***** Trecho do documento

Audição distancia homem do chimpanzé, revelam genes

RICARDO BONALUME NETO
da Folha de S.Paulo

A primeira comparação feita entre os genes do homem e do chimpanzé revelou surpresas curiosas. Uma delas foi descobrir a rápida evolução de genes ligados à audição, ao olfato e à quebra de proteínas pelo organismo. Outra, ainda maior, foi verificar que esse desenvolvimento se deu não no chimpanzé, mas no homem.

Os dois animais compartilham quase 99% do material genético. Esperava-se que no pouco mais de 1% de diferença genética estariam traços que marcariam a diferença entre macaco e humano.

Além de não ser esse o caso, é possível que não só nos genes, mas na sua regulação --ou seja, no modo como funcionam--, se concentrem os 5 milhões de anos de evolução que separam homem de chimpanzé.

A evolução rápida de genes ligados à audição pode estar vinculada ao desenvolvimento da linguagem, uma das características que separam o homem dos animais.

Genes que facilitam a quebra de proteínas --a parte do metabolismo chamada "catabolismo"-- podem ter ajudado quando houve uma mudança de dieta na pré-história. Há os que associam o aumento do consumo de carne à expansão do cérebro humano.

Mas como chimpanzés usam mais o olfato no cotidiano do que o ser humano, a expansão de genes ligados a esse sentido é um mistério. Podem estar talvez ligados ao comportamento sexual, ou ter uma função desconhecida.

A equipe de 17 pesquisadores nos EUA analisou 7.645 sequências de genes de chimpanzé e as comparou com genes compartilhados com o homem e o camundongo (um animal que divergiu antes e pode dar pistas sobre a direção de mudança nos genes pela evolução biológica).

Genes, assim como espécies, também são afetados pela seleção natural, o "motor" da evolução. A seleção consiste no processo pelo qual os seres vivos mais bem adaptados ao ambiente tendem a sobreviver e transmitir genes.

Os genes também são modificados pelo ambiente. Essas mutações nos genes podem ser neutras, negativas ou positivas. Nesse último caso, fazem surgir características que facilitam a sobrevivência. Para saber que tipo de mutação o gene sofreu --positiva, ou por mero acaso--, os cientistas usaram testes estatísticos.

Eles descobriram que, dos 7.645 genes compartilhados, 1.547 genes humanos e 1.534 genes de chimpanzé "experimentaram mudanças relativamente rápidas, que provavelmente deram uma vantagem de sobrevivência", como diz artigo na revista "Science" (www.sciencemag.org) de hoje.

Os pesquisadores acharam, portanto, muitos genes que tiveram rápida evolução. "A distinção é que, como uma classe, a olfação, a audição e o catabolismo de aminoácidos [componentes das proteínas] mostraram um excesso de genes sendo selecionados", disse à Folha a principal autora do estudo, Michele Cargill, da empresa Celera Diagnostics, na Califórnia (oeste dos EUA).

**********

▸ Sobre a tarefa:
Na reportagem sobre os genes do homem e do chimpanzé, por que a expansão dos genes ligados ao olfato é tratada como um mistério? Responda em uma a três frases.

***** Dados fornecidos

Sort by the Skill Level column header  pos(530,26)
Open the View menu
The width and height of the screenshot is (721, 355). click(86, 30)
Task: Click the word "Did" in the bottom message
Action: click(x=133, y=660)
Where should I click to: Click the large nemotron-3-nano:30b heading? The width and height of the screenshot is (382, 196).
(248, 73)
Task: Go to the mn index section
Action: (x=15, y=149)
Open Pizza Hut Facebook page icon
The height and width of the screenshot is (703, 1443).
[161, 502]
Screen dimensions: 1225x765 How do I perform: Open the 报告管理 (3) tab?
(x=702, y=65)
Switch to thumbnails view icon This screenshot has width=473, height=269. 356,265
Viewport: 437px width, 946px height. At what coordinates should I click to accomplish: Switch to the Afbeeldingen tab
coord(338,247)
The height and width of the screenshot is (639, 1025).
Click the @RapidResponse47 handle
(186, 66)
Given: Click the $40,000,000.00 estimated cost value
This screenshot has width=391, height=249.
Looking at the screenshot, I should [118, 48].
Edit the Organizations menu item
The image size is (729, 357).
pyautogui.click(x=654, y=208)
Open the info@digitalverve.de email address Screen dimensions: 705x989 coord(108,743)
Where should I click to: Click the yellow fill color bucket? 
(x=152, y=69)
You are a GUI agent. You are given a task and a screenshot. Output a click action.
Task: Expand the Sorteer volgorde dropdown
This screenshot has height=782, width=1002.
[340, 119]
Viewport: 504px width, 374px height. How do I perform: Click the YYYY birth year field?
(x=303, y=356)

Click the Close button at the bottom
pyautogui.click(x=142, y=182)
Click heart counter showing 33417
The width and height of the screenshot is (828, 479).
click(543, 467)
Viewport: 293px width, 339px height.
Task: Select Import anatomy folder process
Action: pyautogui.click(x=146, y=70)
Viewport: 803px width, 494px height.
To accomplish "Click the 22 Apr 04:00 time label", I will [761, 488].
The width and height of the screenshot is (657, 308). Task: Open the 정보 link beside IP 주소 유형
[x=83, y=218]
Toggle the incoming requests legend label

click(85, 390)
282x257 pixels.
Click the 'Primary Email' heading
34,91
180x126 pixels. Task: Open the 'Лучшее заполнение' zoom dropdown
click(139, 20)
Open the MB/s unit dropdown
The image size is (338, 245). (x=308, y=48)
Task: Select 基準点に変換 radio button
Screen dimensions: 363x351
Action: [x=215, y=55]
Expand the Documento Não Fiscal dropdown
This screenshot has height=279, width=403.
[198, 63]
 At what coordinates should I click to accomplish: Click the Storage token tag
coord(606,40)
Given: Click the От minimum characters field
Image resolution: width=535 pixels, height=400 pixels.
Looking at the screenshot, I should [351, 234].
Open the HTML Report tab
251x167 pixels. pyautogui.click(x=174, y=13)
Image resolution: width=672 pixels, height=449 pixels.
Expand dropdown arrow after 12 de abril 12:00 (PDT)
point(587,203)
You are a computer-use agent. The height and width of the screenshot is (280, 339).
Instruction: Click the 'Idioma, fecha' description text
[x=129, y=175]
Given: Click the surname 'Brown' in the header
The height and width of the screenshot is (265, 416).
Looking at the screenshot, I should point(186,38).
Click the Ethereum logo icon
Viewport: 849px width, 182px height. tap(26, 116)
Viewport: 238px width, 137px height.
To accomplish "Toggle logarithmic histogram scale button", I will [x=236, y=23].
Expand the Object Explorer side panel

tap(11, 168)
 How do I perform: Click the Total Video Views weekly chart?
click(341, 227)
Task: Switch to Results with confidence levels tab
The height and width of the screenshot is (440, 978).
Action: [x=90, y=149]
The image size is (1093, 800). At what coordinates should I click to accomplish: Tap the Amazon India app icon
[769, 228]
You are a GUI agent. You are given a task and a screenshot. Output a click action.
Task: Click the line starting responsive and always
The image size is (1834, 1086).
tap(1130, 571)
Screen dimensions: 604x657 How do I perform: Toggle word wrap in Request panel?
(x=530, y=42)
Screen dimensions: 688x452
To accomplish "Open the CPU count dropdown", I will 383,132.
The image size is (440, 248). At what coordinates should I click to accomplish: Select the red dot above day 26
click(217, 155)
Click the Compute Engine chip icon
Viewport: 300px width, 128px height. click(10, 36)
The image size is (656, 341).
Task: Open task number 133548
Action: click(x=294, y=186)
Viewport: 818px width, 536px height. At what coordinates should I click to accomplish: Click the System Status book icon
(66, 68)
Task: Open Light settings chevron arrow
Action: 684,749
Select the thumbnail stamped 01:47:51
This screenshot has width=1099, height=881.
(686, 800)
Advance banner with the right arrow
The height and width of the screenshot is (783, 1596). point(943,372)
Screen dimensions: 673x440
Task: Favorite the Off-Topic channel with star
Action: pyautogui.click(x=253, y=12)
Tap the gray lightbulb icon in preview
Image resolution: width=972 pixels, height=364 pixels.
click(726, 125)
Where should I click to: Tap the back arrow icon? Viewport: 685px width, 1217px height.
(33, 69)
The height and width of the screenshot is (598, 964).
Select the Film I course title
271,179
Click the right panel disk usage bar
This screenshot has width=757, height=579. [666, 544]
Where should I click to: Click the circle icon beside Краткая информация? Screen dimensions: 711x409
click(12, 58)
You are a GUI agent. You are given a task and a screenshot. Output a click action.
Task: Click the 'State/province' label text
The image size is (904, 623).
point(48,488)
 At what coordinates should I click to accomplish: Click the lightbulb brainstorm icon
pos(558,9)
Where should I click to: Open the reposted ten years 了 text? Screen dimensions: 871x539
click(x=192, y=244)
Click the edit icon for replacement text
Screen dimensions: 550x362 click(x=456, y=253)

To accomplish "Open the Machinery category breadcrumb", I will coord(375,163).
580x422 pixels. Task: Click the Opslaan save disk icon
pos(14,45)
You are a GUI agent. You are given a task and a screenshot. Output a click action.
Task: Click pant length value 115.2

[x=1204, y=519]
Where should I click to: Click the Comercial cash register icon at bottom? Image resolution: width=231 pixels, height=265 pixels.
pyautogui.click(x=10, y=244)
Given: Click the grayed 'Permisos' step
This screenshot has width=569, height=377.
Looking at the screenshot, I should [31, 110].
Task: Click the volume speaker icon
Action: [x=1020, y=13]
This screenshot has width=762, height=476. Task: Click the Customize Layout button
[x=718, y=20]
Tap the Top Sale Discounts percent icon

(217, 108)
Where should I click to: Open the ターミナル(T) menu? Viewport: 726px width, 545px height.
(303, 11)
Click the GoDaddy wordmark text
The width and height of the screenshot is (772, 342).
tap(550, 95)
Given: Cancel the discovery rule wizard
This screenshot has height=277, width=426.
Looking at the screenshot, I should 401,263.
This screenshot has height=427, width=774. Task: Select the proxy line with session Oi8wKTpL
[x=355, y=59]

**********

▸ Resposta escrita:
Os chimpanzés usam mais o olfato no dia a dia do que o ser humano, e mesmo assim os genes ligados a esse sentido se expandiram no homem. A reportagem sugere que eles talvez estejam ligados ao comportamento sexual ou tenham uma função desconhecida.